This dispatch provides examples of what observer after observer remarks about the Middle East: it is rife with conspiracy theories. Conspiracy theories seem to pervade people's cognitive maps to an extent which is truly astonishing.
Two fairly obvious features of Middle Eastern societies are highly controlled media and domination by authoritarian regimes, many of which came to power via conspiracies. If one has no trust in public media, and constant experience of deliberate control of the same, then conspiracy theories obviously have an appeal greater than they otherwise might, particularly due to the lack of respected public fora for their debunking. That various regimes came to power through conspiracies just reinforces the notion of hidden, or not so hidden, controllers behind the scenes.
Of course, the far more open societies of the West are not exactly immune to conspiracy theories either.
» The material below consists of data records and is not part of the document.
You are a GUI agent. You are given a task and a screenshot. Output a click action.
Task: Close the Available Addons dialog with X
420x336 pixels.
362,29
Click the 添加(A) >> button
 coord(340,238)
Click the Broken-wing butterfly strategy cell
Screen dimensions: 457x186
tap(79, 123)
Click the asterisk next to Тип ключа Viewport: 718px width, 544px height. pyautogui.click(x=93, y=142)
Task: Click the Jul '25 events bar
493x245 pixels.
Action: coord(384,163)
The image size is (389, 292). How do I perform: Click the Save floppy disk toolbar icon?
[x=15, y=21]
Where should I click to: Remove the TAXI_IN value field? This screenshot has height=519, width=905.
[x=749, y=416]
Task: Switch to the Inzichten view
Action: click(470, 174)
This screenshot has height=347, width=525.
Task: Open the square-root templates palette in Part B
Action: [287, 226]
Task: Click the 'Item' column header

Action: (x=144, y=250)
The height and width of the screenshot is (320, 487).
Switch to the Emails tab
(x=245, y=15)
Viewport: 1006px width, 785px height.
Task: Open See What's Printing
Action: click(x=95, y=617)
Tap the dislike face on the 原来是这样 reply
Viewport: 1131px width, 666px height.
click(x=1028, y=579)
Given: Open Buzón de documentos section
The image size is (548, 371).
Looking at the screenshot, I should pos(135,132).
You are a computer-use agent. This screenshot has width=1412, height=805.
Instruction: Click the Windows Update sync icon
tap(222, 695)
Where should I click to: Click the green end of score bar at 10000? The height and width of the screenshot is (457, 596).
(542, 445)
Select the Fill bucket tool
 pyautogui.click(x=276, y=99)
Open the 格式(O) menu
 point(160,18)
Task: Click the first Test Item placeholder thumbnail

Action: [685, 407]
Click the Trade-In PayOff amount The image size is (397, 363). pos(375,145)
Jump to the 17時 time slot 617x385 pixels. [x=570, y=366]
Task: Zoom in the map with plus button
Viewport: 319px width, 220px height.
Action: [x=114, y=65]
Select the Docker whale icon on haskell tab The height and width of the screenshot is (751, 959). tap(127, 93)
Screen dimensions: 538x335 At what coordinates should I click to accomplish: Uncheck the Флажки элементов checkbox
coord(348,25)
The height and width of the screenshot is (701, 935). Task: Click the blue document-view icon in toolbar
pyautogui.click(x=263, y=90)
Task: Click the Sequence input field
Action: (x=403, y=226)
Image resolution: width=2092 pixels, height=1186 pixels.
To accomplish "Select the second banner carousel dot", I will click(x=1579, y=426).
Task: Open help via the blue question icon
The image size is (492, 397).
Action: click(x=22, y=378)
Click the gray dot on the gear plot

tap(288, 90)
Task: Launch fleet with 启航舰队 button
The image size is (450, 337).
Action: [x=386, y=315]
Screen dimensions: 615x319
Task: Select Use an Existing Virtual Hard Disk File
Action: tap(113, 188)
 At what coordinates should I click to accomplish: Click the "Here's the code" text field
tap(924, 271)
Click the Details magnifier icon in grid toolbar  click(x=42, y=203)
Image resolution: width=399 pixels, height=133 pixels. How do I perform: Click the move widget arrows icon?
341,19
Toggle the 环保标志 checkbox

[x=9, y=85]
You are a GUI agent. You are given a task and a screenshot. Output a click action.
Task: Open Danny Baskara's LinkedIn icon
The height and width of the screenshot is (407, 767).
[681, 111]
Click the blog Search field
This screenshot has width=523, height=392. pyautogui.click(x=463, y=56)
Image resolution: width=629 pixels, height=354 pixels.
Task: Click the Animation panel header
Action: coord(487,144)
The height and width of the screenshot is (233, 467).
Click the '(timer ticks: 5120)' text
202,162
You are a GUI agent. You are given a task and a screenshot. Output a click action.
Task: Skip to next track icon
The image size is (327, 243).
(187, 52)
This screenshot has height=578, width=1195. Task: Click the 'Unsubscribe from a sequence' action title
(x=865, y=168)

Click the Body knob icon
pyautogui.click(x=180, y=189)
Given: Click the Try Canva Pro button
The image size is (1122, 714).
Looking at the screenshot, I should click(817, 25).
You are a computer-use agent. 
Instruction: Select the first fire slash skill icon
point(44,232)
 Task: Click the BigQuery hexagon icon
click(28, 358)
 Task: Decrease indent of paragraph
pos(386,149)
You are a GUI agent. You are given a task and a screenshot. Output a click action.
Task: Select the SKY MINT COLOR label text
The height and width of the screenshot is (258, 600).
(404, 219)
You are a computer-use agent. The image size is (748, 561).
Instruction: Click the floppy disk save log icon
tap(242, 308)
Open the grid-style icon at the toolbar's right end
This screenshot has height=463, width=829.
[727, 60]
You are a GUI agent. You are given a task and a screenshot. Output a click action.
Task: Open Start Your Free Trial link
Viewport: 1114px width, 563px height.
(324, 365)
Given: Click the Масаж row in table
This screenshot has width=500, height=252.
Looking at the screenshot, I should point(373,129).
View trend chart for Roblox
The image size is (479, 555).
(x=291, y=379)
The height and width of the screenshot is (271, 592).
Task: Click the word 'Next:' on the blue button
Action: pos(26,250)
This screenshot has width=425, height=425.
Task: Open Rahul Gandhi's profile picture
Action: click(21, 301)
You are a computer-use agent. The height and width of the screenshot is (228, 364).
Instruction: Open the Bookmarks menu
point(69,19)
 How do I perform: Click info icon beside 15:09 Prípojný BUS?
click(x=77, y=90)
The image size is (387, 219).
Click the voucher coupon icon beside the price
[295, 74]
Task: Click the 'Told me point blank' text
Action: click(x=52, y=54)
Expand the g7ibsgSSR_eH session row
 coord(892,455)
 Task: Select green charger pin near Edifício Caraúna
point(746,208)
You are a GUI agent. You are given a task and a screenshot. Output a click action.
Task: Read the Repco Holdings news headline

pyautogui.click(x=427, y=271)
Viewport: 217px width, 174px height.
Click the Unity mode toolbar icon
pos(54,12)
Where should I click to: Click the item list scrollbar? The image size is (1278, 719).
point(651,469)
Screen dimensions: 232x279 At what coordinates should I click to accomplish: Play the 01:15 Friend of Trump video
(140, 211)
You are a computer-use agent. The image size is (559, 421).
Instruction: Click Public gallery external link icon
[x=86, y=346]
The extreme right and the not-so-extreme left are both rather prone to conspiracy-mongering. 9/11 "truthers" are just propounding the latest in a long line of conspiracy theories. Both groups experience significant levels of alienation from their surrounding society and operate through activist networks. Conspiracy theories provide an "explanation" for why things do not happen as they want/expect as well as reflecting aspects of their own political existence.
While the far more open Western societies also provide plenty of avenues to debunk such conspiracy-mongering, conspiracy mongering still appeals to the cognitive bias to (over) ascribe intention to actions and particularly consequences. Still, the level of conspiracy-mongering in the West is clearly much lower than it is in the Middle East.
Nor does the greater level of alienation by ordinary folk from their public institutions, and the lack of respected public fora to debunk conspiracy theories, seem to be quite enough to explain the extent of the conspiracy-mongering in the Middle East.
The alternative to conspiracy mongering is greater confidence in more impersonal processes of causality. The epitome of which is science. It is another feature of the Middle East (and the Muslim world in general), that the level of scientific activity and understanding is much lower than in the West. Muslim scientists, or scientists with a Middle Eastern background, write long, thoughtful essays about, or otherwise discuss, the problems of science in the Middle East and the Islamic world. So, the lack of confidence in, or awareness of, other, far more impersonal, causal explanations may also be part of the problem.
It is, after all, notable that the extreme right in the West tends to put much emphasis on the heroic will -- which encourages conspiracy mongering -- while much leftwing thought in the West is still beholden in one form or the other to Marxism which -- with its notions of hidden forces, differential consciousness and individuals as manifestations of classes -- also encourages a personalised conception of causality that leads easily to conspiracy mongering.
The cognitive map which most pervades the Middle East, and the Islamic world in general, is, of course, a religious one. Moreover, a religious one which, since al-Ghazali, has emphasized a conception of causality as just the manifestation of God's will with no inherent ordering beyond that which God happens to follow. All of Creation is taken to be a manifestation of the intentional will of God in a specific, day-to-day, every-moment sense. Such a profoundly personalised conception of all of causality undermines more impersonal notions of causality and so encourages other personalised conceptions of causality -- such as conspiracy theories. Hence, a whole series of factors encourages conspiracy theories, leading to the intense level of conspiracy-mongering that is such a feature of the Middle East.
Which is not a good thing for the prospects of more formal systems of social action, such as the rule of law and democracy. The penchant for conspiracy mongering is not only a penchant for illusion and delusion, it is also a barrier to other ways of thinking about, and so acting in, the world.